By the turn of the last century Wolverton had taken the shape that many of us would recognize,but there is still a way to go, as we can see from these maps. Windsor Street marked the end of the LNWR in the town’s residential development. The next section (seen here in partial development) was undertaken by the Radcliffe Trust who had come to the conclusion that there was more money to be made in developing the land themselves rather than sell it to the railway company. Hence, Peel Road, Jersey Road and Anson Road were all named after Radcliffe Trustees – and very prominent men they were too! After that the Wolverton Urban District Council took over.
|Wolverton in 1905- The Western End|
|Wolverton in 1905 – The Eastern end|
By the turn of the 20th century the works had claimed al the land north of the Stratford Road and Gas Street and the ast houses in Bury Street were pulled down. The southern “little streets” remained until the 1960s. with the exception of the north side of Glyn Square which had been taken down to build a laundry. The Gables (at that time a large house in its own grounds for the Works Manager) had been built in 1886. The new doctor’s house and surgery at the bottom of Green Lane, known as The Elms, was built shortly after this map was drawn.

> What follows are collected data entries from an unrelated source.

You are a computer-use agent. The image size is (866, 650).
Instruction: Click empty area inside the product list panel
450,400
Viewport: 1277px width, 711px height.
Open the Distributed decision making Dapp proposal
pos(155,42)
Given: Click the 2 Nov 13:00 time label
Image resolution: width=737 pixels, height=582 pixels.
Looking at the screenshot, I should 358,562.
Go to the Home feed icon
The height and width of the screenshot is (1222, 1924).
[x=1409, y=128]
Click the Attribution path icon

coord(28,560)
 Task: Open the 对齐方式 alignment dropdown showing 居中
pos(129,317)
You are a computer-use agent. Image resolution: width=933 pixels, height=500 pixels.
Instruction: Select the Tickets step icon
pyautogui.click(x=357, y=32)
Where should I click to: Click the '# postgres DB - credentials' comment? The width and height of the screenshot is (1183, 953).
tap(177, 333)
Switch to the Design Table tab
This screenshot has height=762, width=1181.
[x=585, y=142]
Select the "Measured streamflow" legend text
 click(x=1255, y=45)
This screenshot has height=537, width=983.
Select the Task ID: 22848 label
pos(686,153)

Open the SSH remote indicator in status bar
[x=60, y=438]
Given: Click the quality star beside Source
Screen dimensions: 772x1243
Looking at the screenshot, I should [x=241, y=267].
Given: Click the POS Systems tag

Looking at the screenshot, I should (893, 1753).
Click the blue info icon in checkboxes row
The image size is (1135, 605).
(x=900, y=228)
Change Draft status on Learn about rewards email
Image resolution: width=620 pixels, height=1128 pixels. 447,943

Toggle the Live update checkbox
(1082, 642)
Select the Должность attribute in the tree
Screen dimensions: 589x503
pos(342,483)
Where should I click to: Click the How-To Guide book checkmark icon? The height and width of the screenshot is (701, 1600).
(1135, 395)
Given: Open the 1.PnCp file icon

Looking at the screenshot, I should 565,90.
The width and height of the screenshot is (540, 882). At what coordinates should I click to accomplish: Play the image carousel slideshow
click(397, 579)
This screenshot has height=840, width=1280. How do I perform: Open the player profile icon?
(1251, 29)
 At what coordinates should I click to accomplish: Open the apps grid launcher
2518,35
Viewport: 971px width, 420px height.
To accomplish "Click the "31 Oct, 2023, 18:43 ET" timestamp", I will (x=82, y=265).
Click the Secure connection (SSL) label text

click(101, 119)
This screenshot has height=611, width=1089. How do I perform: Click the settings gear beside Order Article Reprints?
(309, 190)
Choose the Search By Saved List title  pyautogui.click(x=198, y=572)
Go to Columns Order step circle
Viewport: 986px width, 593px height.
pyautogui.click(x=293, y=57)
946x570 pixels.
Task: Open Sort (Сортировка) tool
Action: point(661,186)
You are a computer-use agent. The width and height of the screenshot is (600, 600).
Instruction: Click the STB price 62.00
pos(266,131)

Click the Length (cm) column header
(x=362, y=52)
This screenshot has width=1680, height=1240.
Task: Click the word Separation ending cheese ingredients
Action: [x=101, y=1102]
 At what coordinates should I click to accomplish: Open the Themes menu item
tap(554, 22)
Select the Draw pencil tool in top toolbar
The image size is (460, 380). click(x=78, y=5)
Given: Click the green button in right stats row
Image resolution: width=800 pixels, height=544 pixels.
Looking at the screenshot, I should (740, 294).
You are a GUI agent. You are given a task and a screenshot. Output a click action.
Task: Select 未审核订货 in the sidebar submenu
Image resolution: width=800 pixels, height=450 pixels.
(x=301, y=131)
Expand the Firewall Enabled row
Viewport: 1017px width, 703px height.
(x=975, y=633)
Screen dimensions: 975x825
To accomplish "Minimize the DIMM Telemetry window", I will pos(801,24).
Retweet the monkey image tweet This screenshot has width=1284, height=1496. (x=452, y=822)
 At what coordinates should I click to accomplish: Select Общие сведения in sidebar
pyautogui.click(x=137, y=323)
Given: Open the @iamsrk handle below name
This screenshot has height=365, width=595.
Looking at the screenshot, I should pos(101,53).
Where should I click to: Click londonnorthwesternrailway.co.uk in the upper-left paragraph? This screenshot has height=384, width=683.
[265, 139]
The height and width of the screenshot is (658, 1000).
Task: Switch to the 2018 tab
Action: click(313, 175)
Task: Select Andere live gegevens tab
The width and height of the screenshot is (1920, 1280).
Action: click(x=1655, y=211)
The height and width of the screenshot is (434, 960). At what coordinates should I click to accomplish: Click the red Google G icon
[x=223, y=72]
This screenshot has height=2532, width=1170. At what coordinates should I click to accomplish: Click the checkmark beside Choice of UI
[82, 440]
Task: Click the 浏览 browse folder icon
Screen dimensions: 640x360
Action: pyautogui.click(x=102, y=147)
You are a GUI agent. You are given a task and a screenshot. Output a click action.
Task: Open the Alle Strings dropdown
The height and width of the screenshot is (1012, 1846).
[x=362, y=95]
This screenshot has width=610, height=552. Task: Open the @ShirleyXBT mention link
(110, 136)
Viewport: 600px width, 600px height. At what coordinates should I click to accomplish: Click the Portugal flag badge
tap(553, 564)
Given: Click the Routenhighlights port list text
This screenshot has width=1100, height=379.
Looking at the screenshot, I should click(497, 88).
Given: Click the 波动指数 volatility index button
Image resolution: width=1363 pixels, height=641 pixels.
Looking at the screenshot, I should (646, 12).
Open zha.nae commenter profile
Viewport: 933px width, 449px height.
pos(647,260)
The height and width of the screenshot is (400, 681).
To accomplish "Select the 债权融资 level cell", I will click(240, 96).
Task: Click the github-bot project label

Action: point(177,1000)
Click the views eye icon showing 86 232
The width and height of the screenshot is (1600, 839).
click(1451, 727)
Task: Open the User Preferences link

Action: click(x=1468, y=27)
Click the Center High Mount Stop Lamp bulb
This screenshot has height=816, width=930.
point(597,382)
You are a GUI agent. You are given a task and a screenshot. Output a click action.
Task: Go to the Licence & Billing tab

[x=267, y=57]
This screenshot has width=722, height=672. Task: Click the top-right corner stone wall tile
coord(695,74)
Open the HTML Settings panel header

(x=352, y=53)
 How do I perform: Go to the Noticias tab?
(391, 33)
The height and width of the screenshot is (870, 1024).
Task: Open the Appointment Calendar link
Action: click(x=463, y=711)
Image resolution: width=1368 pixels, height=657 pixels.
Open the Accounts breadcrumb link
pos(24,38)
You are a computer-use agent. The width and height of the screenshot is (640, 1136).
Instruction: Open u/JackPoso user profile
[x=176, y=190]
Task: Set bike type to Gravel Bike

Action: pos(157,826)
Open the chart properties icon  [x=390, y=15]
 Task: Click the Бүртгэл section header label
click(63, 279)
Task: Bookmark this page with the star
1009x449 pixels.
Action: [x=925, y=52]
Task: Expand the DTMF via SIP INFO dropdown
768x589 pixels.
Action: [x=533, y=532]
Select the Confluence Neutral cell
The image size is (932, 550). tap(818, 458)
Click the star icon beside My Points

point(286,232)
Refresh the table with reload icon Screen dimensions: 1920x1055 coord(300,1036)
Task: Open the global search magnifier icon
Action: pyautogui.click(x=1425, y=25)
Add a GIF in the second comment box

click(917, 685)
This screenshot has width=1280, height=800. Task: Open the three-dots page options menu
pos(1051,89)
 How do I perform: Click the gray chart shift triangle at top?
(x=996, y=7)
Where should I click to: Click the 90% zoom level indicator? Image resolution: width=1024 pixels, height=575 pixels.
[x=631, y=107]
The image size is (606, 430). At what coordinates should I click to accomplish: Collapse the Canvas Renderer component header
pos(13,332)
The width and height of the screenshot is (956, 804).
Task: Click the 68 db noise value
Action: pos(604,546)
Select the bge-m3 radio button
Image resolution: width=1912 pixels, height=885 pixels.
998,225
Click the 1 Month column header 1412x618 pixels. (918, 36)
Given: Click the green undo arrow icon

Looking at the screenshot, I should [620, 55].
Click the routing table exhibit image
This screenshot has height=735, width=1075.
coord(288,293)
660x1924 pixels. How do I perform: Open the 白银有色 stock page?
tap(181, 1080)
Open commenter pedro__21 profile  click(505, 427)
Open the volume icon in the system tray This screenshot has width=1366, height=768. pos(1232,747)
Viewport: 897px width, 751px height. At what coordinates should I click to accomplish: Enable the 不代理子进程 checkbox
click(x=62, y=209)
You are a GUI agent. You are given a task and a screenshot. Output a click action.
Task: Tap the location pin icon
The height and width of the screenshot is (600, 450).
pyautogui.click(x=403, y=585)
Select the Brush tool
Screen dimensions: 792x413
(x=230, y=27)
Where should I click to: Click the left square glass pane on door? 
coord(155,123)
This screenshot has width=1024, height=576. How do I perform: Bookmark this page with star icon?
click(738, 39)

The old school on Creed Street, much expanded since 1840, was operating as a Girls and Infants School at this time. When the new school opened on Aylesbury Street the building functioned as a Market Hall on Fridays until the Agora was opened in 1980. Parts of the building have been demolished and it now serves as a Library and Town Meeting Room.
One further comment. In 1900, possibly as a consequence of this development, Wolverton decided to adopt a rational numbering system for its houses. That is, houses were assigned sequential odd numbers on the left hand side (facing south or west) and even numbers on the right hand side. The Stratford Road, which had been numbered from west to east, changed its numbering to start from the east. Up to this time Number 1 had been what is now 44, but with the westward expansion this was no longer feasible. By the way, the Stratford Road was numbered sequentially from 1 upwards without the odd-even split – it being felt that there was no future possibility that anyone on the north side would need an address. Circumstances do change!